Step 10: Stop Using Your Medication
Throw away your pills that are keeping you even.
What do doctors, psychologists, therapists, and other mental PROFESSIONALS know?
That’s what they know.
Am I right?
Sure, I am right.
Throw those pills down the drain and embrace being unhinged.
Ride the roller coaster ride of misery down into the lowest pits of existence.
The Ten Step Guide To Feeling Miserable
Are you excited?
If so, then you read this guide wrong.
You need and should feel like crap.
If you are happy READ THIS OVER AGAIN you big stupid dummy head.
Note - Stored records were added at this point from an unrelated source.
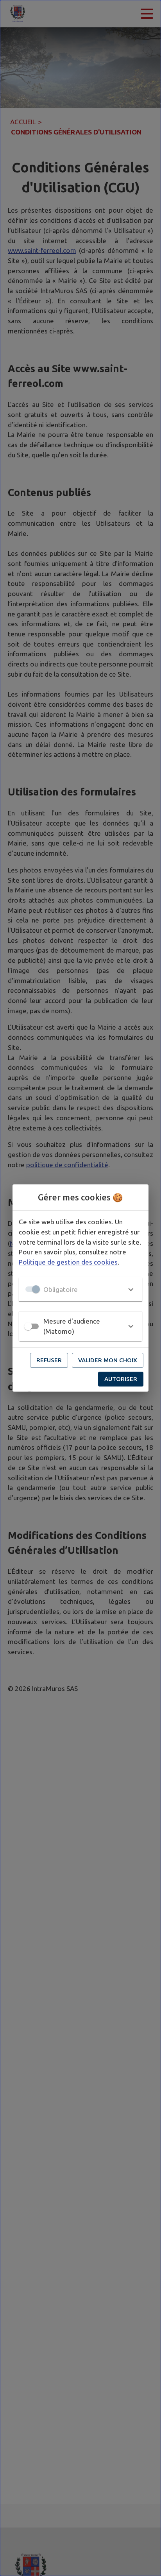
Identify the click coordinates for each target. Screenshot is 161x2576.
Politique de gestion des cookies (68, 1262)
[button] (80, 1289)
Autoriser (120, 1379)
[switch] (28, 1326)
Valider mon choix (107, 1360)
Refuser (49, 1360)
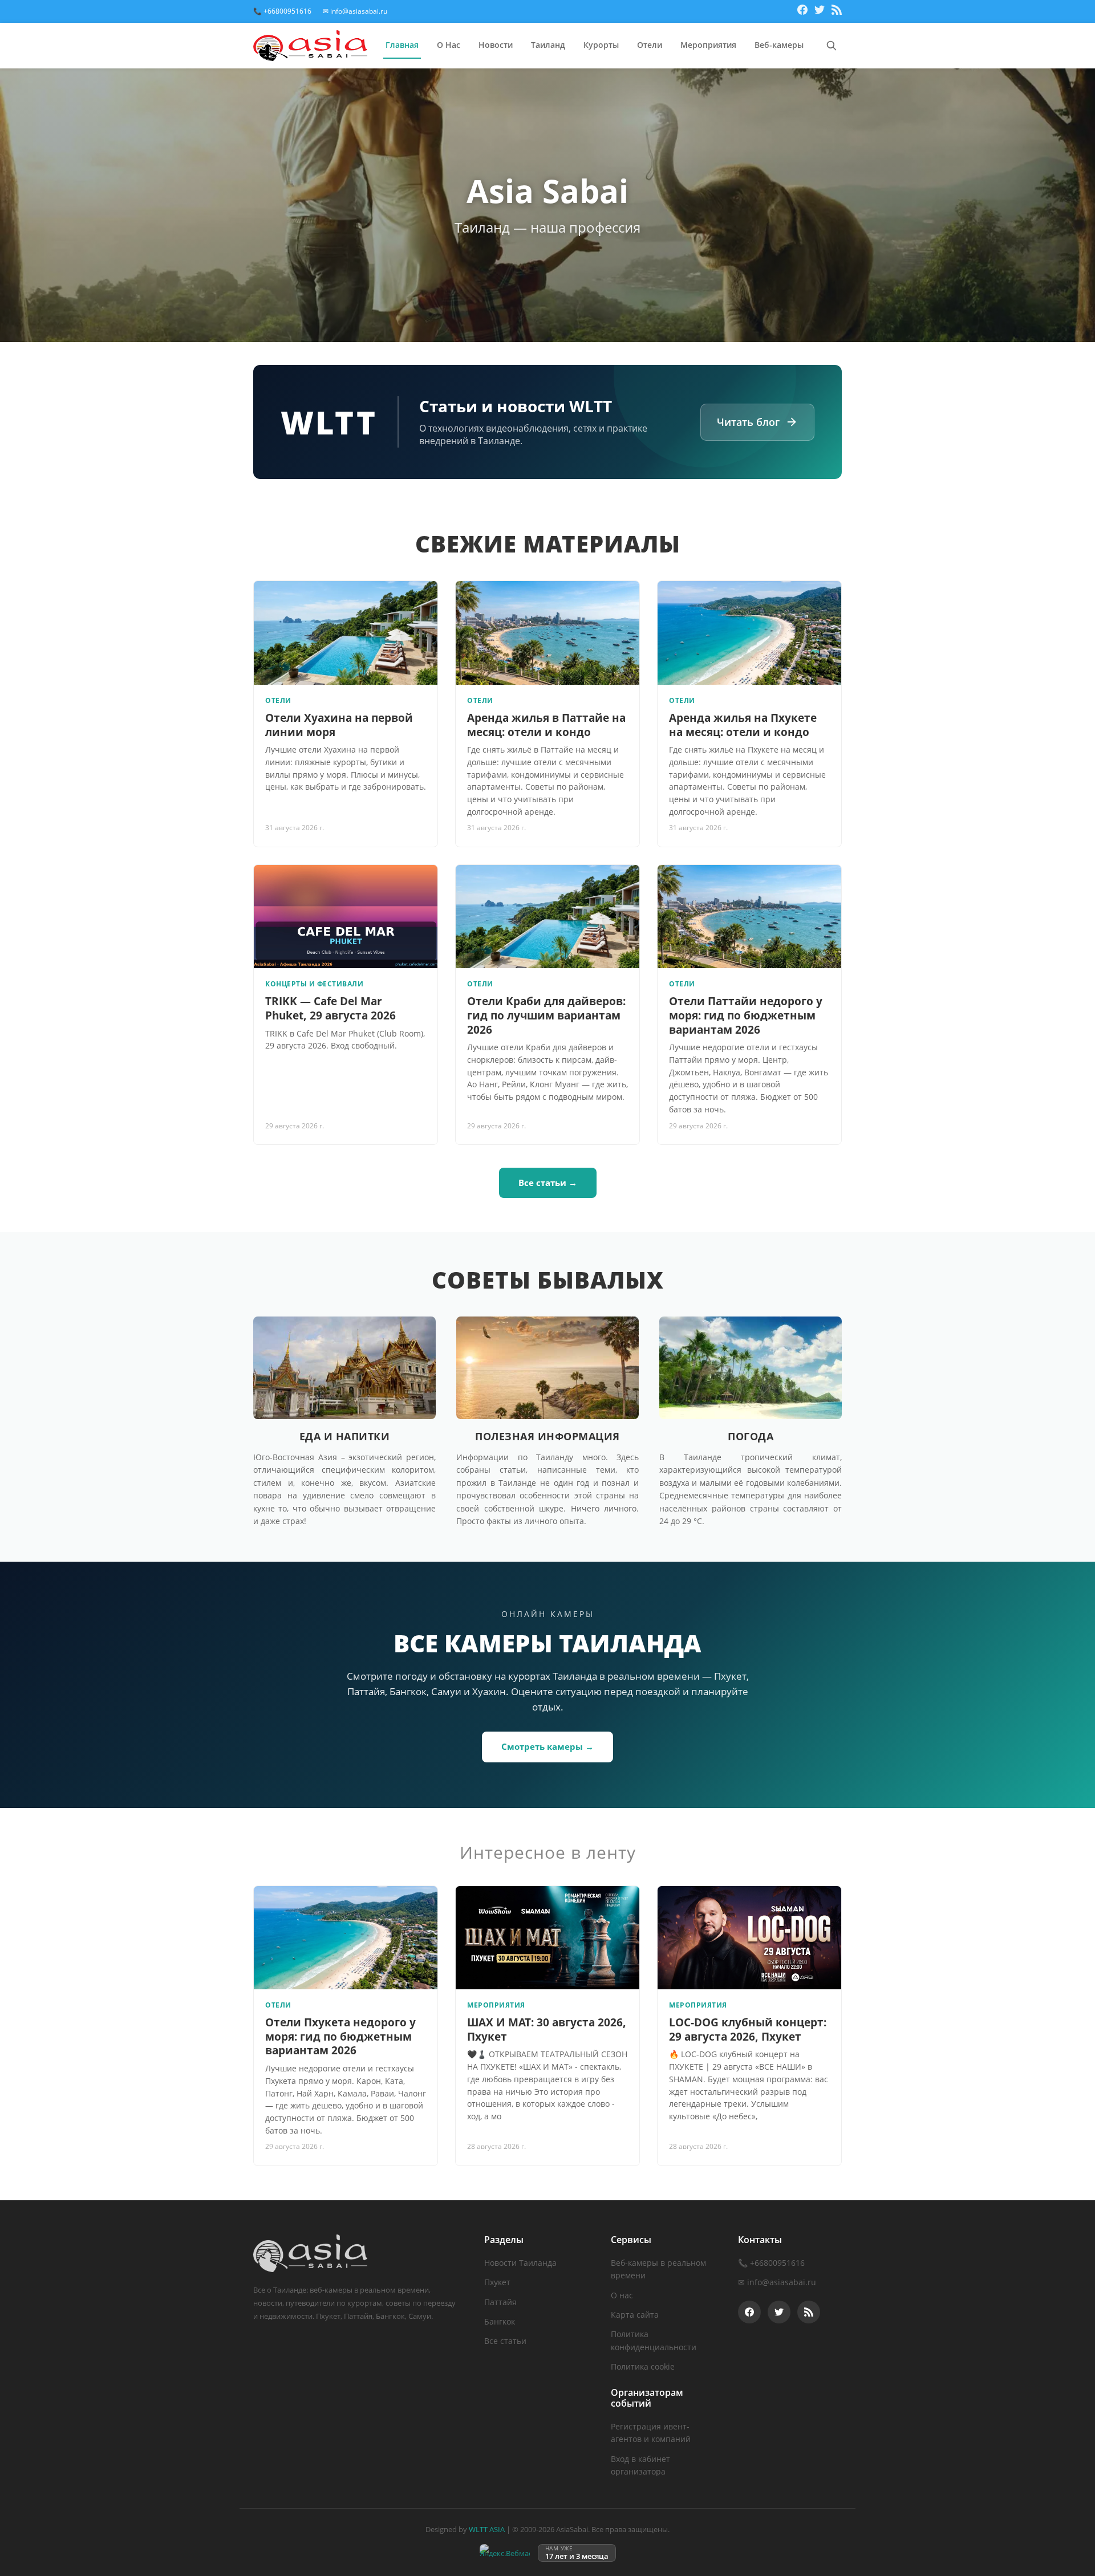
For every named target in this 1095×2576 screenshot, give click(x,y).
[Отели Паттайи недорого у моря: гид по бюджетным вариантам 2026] (749, 916)
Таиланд (548, 44)
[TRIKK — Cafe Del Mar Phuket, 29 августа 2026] (345, 916)
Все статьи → (547, 1182)
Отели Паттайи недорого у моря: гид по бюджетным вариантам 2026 (745, 1015)
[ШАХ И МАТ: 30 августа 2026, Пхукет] (547, 1937)
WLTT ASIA (487, 2529)
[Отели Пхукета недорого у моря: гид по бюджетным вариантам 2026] (345, 1937)
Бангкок (499, 2321)
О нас (622, 2295)
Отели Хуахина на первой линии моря (339, 725)
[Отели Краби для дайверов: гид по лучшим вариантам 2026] (547, 916)
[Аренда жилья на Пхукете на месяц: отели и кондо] (749, 632)
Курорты (601, 44)
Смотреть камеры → (547, 1746)
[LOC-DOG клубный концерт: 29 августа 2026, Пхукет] (749, 1937)
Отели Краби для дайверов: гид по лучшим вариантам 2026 (546, 1015)
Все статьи (505, 2340)
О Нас (448, 44)
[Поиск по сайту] (831, 45)
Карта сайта (635, 2314)
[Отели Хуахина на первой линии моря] (345, 632)
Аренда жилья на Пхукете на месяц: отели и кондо (743, 725)
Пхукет (497, 2282)
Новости (495, 44)
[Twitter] (819, 11)
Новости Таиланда (520, 2262)
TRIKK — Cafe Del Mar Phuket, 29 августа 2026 (330, 1008)
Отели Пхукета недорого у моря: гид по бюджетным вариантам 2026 (340, 2036)
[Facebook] (802, 11)
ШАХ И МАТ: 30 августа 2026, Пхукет (546, 2029)
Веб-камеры (779, 44)
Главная (402, 44)
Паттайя (500, 2302)
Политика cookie (643, 2366)
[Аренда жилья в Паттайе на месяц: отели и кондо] (547, 632)
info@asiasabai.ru (781, 2282)
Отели (649, 44)
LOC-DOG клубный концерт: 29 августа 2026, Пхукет (747, 2029)
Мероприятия (708, 44)
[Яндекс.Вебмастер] (505, 2553)
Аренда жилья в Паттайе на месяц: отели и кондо (546, 725)
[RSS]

And if you have read it and are more miserable now than before, share it.
Share the misery.
Why sit in your misery alone?
You know it doesn’t like to be alone.
Because misery loves company.
Long live a miserable life.
THIS IS A SPOOF: Ten Step Guide To Being Miserable
Listen, this is a spoof article.
There is NOTHING good about feelings and being miserable.
We are human.
Make ignorant decisions.
Cause pain to others and ourselves.
We go through life with no manuscript on how to live it.
Misery does nothing but takes from you/us the gift of not only life but the gift that is you/us.
When you feel misery, you rob not only the world of your greatness (because you are), but you rob yourself of your greatness.
There is nothing great about wasting your potential.
There is nothing great about wallowing around in the past.
And there is nothing great about being miserable.
I promise you, you are not the only one who regrets being with certain people.
I promise you, that you are not the only one who has made foolish mistakes.
And I promise you, that you are not the only one who feels so miserable about your life’s decisions.
But you can change that around.
Check out my “100 Ways To let Go and Move On” article.
We get one life to live. live it while you can.
Be happy and successful with your ONE life.